To investigate the effect of RORα on tumor growth in vivo, the control and RORα1-expressing T4-2 cells were subcutaneously injected into the flanks of female athymic nude mice. We found that tumor growth was delayed in the RORα1 group compared to the control group (Figure 2g), and that the tumors formed by RORα1-expressing cells were significantly smaller than the tumors formed by control cells (Figure 2h). Ki67 staining showed that the tumor cells in RORα1-expressing tumors were less proliferative than the cells in the control group (Figure 2i), which may cause the decrease of tumor volume in RORα-expressing tumors.

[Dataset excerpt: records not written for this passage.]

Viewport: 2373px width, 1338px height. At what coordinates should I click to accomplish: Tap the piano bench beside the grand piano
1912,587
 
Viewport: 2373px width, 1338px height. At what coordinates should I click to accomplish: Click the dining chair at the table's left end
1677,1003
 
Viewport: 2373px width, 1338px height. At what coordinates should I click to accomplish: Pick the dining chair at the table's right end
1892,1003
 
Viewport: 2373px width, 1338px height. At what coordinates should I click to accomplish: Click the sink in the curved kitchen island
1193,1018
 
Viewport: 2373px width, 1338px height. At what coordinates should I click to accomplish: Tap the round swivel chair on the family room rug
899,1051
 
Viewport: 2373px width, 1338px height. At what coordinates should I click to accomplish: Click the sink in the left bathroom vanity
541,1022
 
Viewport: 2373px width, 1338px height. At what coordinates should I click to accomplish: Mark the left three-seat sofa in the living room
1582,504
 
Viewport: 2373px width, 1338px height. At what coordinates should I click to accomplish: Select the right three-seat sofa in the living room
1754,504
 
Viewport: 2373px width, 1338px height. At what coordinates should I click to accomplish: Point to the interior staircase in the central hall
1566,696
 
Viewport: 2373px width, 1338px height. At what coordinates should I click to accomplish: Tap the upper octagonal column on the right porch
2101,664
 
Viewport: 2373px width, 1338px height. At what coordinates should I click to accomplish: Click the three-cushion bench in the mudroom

Restoring RORα expression in another breast cancer cell line, MDA-MB 231, also suppressed the aggressive phenotypes in 3D culture. For instance, the invasive branching structures and colony size were significantly reduced in RORα-expressing cells (Figure 3a, b); cell proliferation and invasion were also significantly inhibited by RORα (Figure 3c, d). By tracking single cell movement using live cell imaging, we also found that expression of RORα significantly inhibited cell migration in MDA-MB 231 cells (Figure 3e, f). Thus, reduction of invasive branching structures in RORα-expressing cells is most likely due to inhibition of cell migration and invasion. In addition, we have transplanted the control and RORα1-expressing MDA-MB 231 cells into the mammary gland fat pads of female SCID mice. We found that RORα1-expressing MDA-MB 231 cells formed much smaller tumor than control cells (Figure 3g, h).

Fig 3.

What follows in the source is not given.